* Task statement:
Could you return each line from the one bearing "Instruction: Open Conditional" through the last line of the entries, exactly as it stands, with no pictures?

━━━ Data for processing

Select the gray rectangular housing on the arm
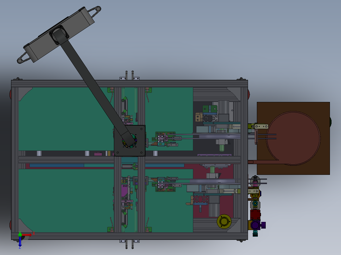Screen dimensions: 341x255 (x=59, y=35)

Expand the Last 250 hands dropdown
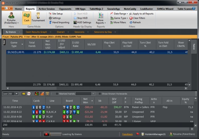[x=16, y=94]
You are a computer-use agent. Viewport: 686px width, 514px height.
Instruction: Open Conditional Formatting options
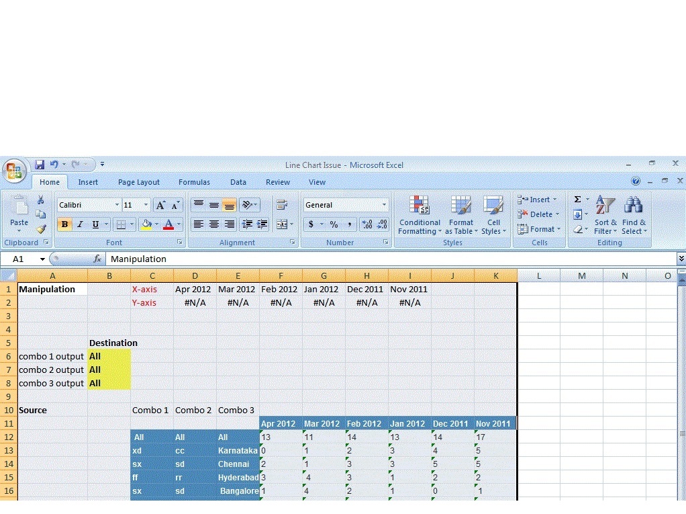click(x=420, y=215)
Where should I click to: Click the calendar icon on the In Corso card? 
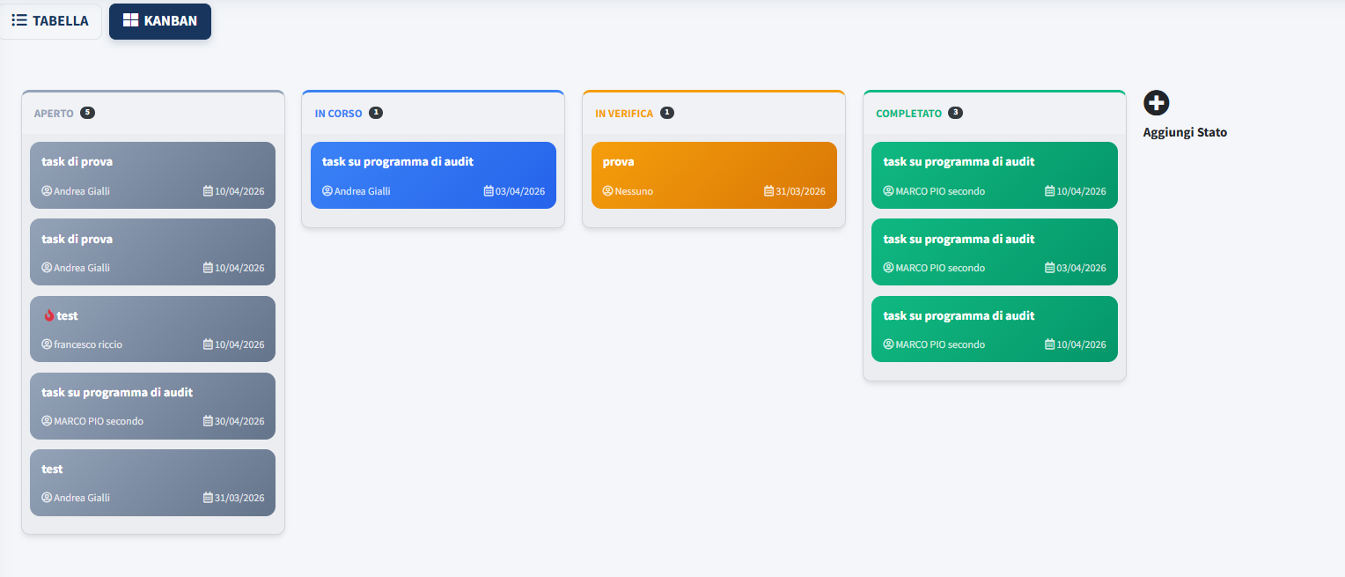pos(489,191)
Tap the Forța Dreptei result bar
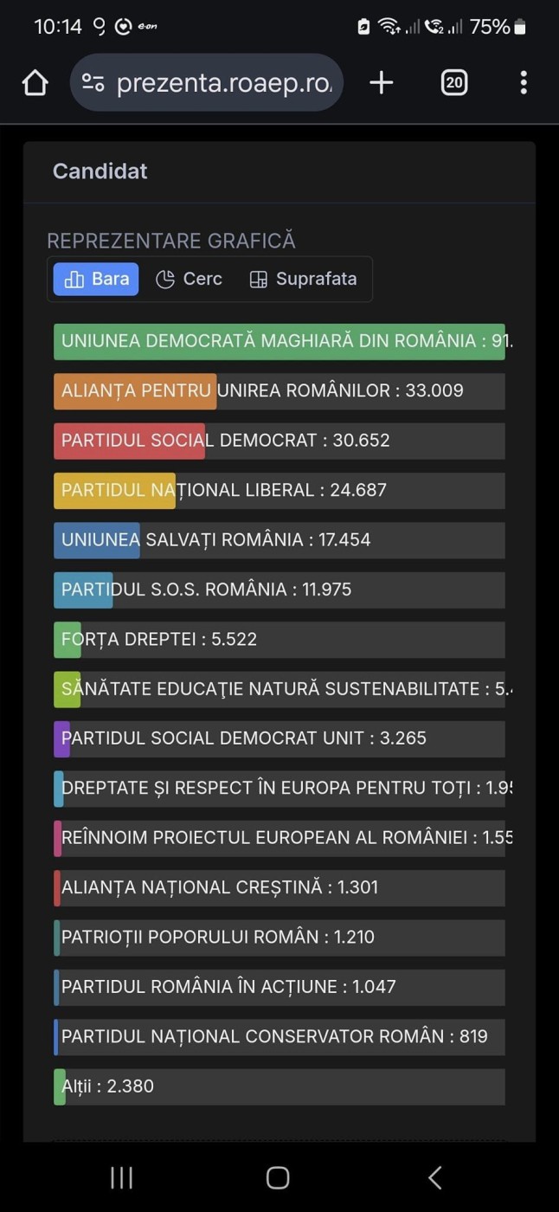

━━━━━━

* Completed task:
Instruction: Open Conditional Formatting options
click(x=420, y=215)
Where should I click to: Click the calendar icon on the In Corso card? 
pos(489,191)
Tap the Forța Dreptei result bar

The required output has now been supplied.